I doubt that's even the full 20gb. It's probably as far as it got before one more decent sized file would have taken it over 20gb.

ShackDaddy
Shackelford Consulting
 
The built-in NTBackup utility does NOT support software compression. If the hardware does compression, then the hardware will compress the data... but NTBackup is compression ignorant.

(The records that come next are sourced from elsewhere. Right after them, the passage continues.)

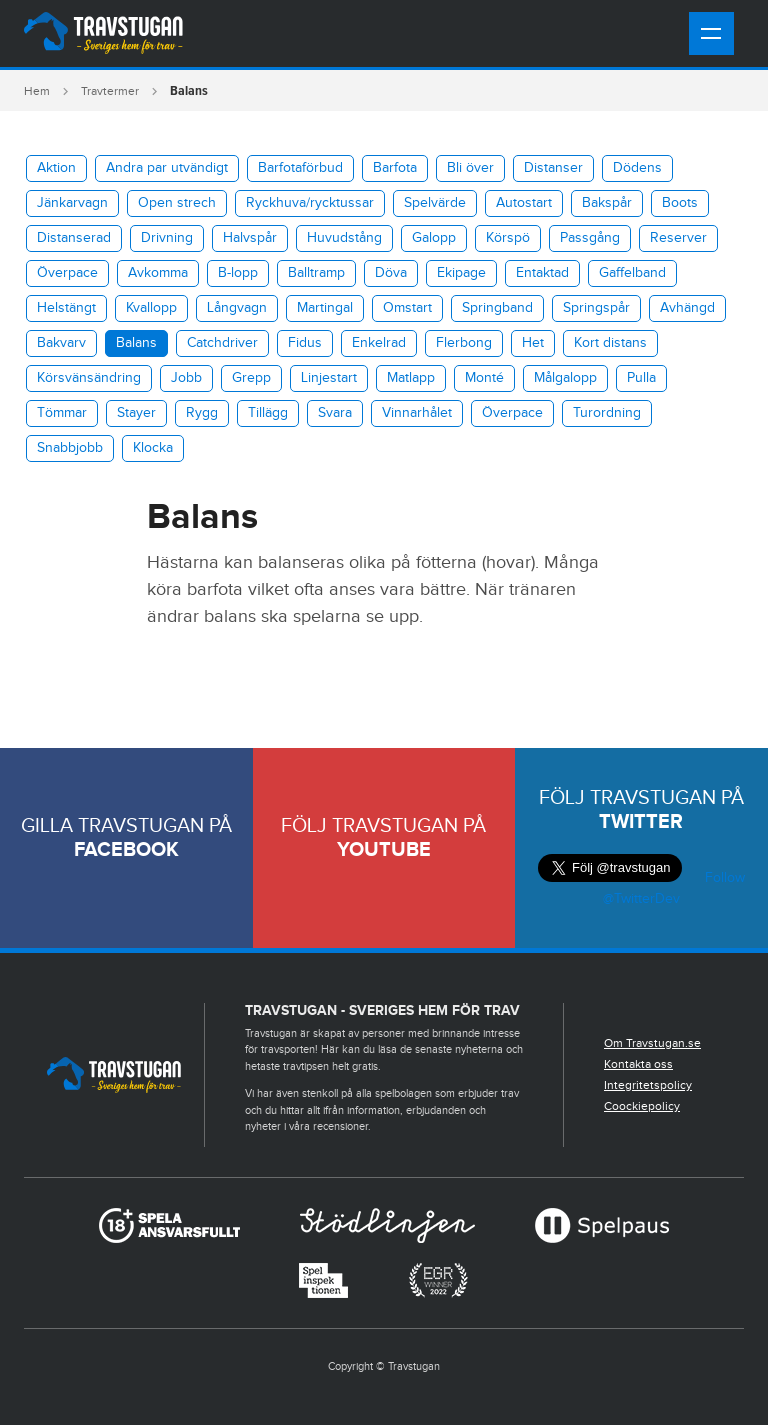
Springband (497, 308)
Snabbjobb (70, 448)
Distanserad (74, 238)
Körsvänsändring (89, 378)
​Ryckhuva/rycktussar (310, 203)
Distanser (553, 168)
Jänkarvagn (72, 203)
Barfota (395, 168)
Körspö (508, 238)
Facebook (126, 850)
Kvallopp (151, 308)
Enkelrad (379, 343)
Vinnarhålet (417, 413)
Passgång (590, 238)
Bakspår (607, 203)
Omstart (407, 308)
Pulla (641, 378)
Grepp (251, 378)
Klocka (153, 448)
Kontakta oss (638, 1064)
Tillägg (268, 413)
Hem (37, 91)
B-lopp (238, 273)
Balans (136, 343)
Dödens (637, 168)
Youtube (384, 850)
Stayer (136, 413)
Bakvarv (61, 343)
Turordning (607, 413)
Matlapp (411, 378)
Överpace (67, 273)
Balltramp (316, 273)
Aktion (56, 168)
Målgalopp (565, 378)
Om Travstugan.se (652, 1043)
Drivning (167, 238)
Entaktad (542, 273)
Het (533, 343)
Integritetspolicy (648, 1085)
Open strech (177, 203)
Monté (484, 378)
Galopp (434, 238)
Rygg (202, 413)
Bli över (470, 168)
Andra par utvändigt (167, 168)
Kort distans (610, 343)
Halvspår (250, 238)
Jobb (186, 378)
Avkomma (158, 273)
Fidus (305, 343)
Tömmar (62, 413)
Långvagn (237, 308)
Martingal (325, 308)
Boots (680, 203)
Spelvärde (435, 203)
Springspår (596, 308)
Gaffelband (632, 273)
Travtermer (110, 91)
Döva (391, 273)
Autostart (524, 203)
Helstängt (66, 308)
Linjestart (329, 378)
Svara (335, 413)
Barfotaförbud (300, 168)
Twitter (641, 822)
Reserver (678, 238)
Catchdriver (222, 343)
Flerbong (464, 343)
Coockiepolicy (642, 1106)
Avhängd (687, 308)
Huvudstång (344, 238)
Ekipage (461, 273)
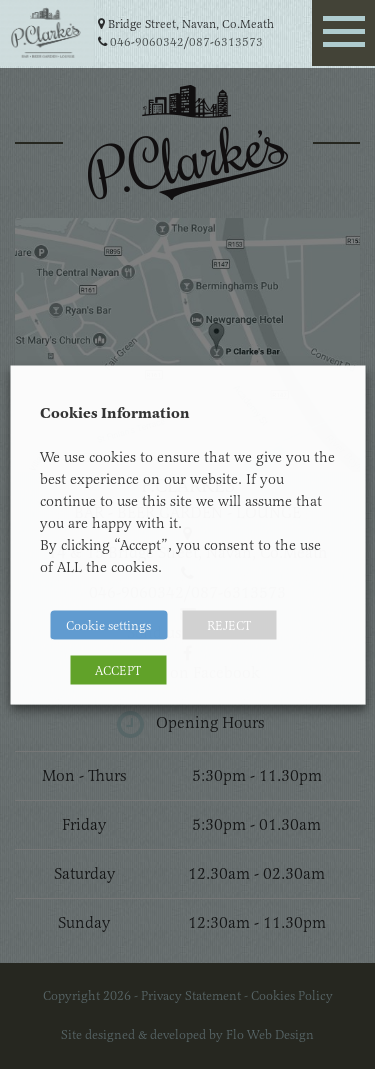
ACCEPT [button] (118, 669)
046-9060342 (147, 42)
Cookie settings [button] (108, 624)
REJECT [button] (229, 624)
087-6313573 (226, 42)
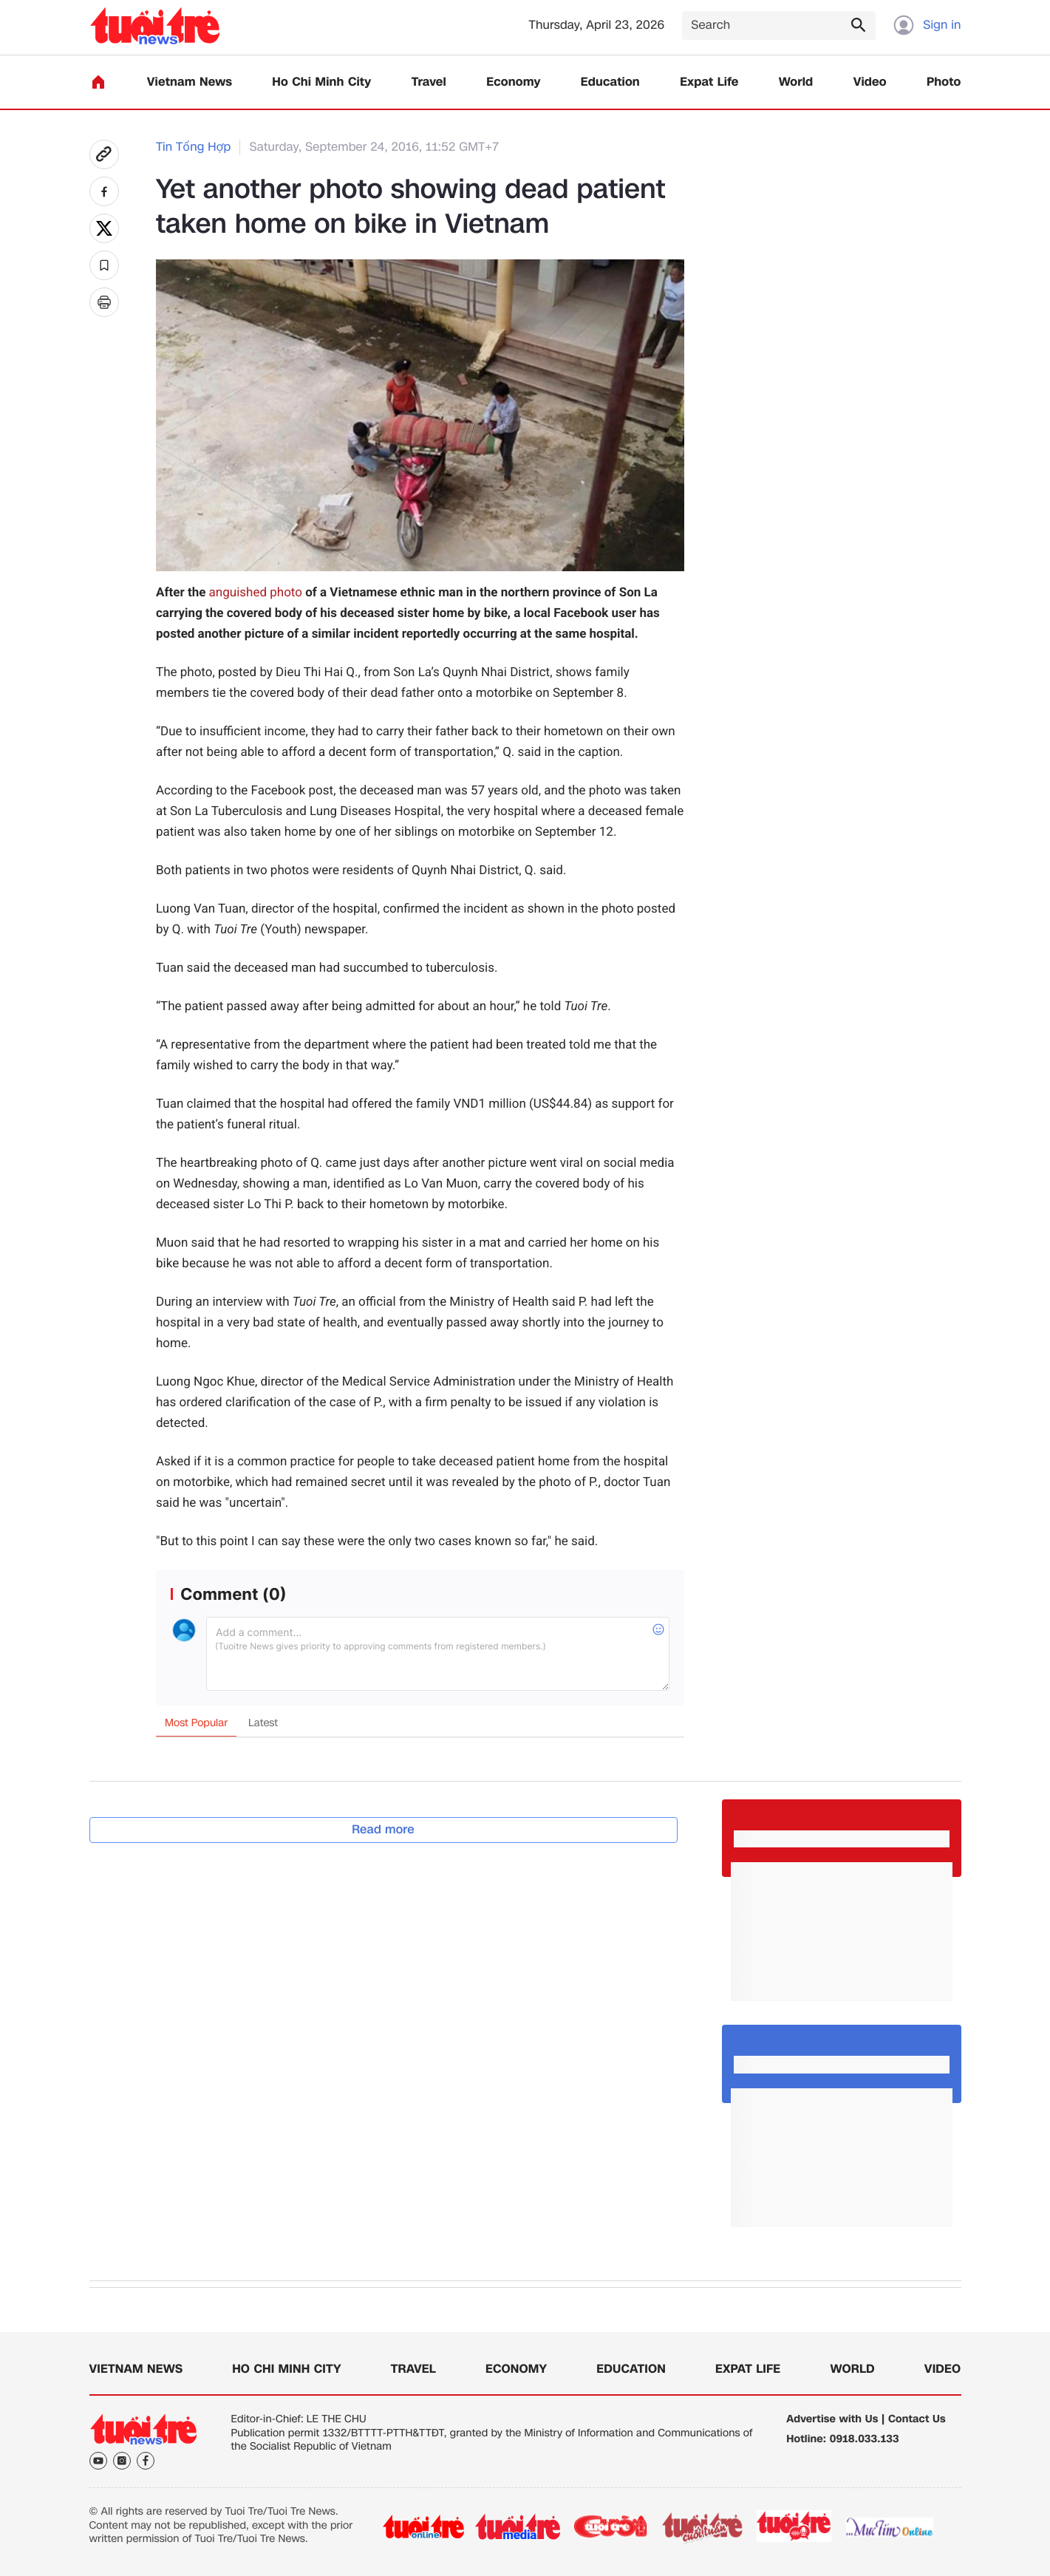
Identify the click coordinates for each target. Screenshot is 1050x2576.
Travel (429, 82)
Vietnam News (189, 82)
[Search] (779, 25)
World (796, 82)
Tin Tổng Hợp (193, 147)
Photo (944, 82)
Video (870, 82)
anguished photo (255, 592)
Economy (513, 82)
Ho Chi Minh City (321, 82)
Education (610, 82)
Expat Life (709, 82)
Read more (383, 1829)
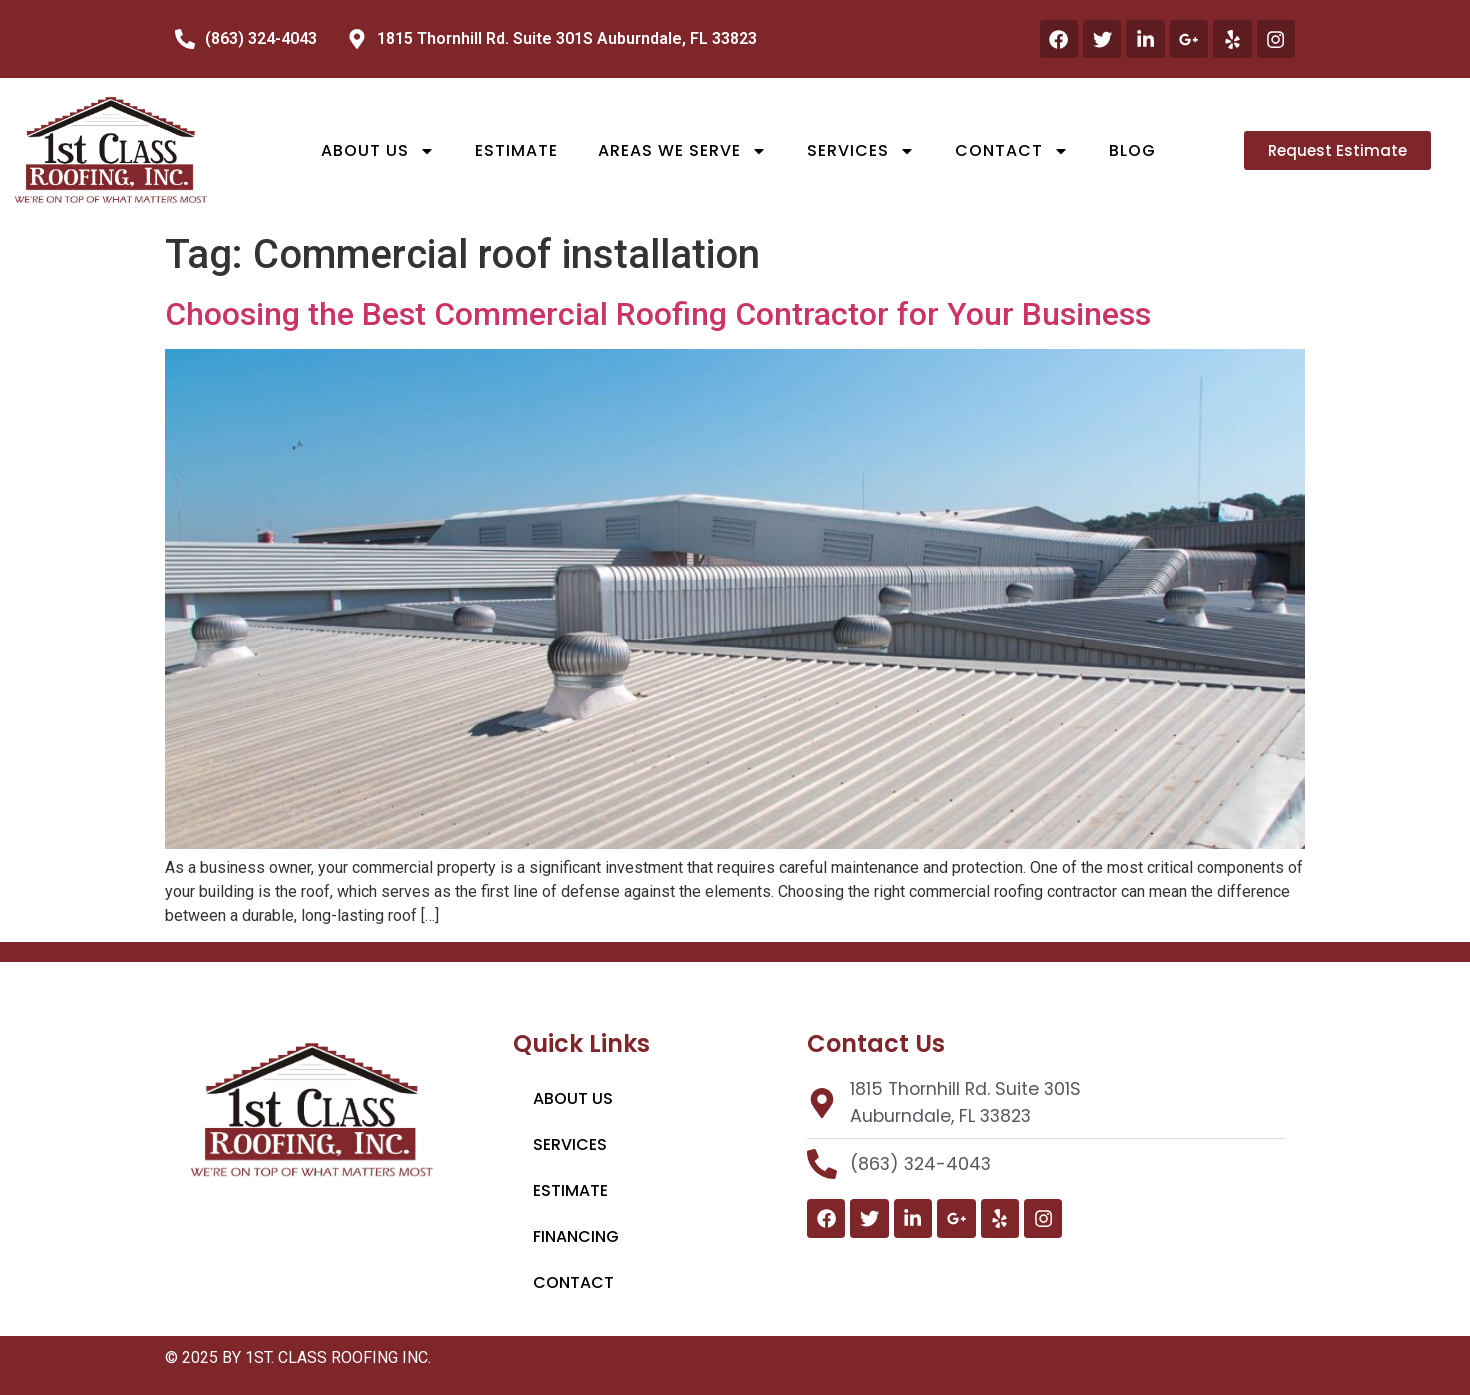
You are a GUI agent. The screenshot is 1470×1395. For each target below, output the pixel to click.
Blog (1132, 150)
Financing (576, 1236)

Further, you're falling for the hype. Tape vendors LOVE to say you'll get 2x or more the native capacity of the tape. Meaning they SAY you'll get 40 GB on a tape - but in reality, how much you can fit on a tape depends on how compressible the data is. If you are backing up MPG, JPG, ZIP, and MP3 files, you MAY not even get the 20 GB of a native tape (if it's doing hardware compression - when compressing already compressed data, it CAN use MORE space than the files on the drive. If you are compressing a text file that's 400 GB but contains nothing more than the letter "a" repeated 400 billion times, then you'll likely see a compression ratio so high the end result is a 400 GB file takes 12 bytes (depending on the compression used).

The point is, any experienced admin will tell you, DON'T TRUST COMPRESSION to give you the advertised capacity. Plan your backups around the NATIVE capacity of the tape and if you get more, GREAT.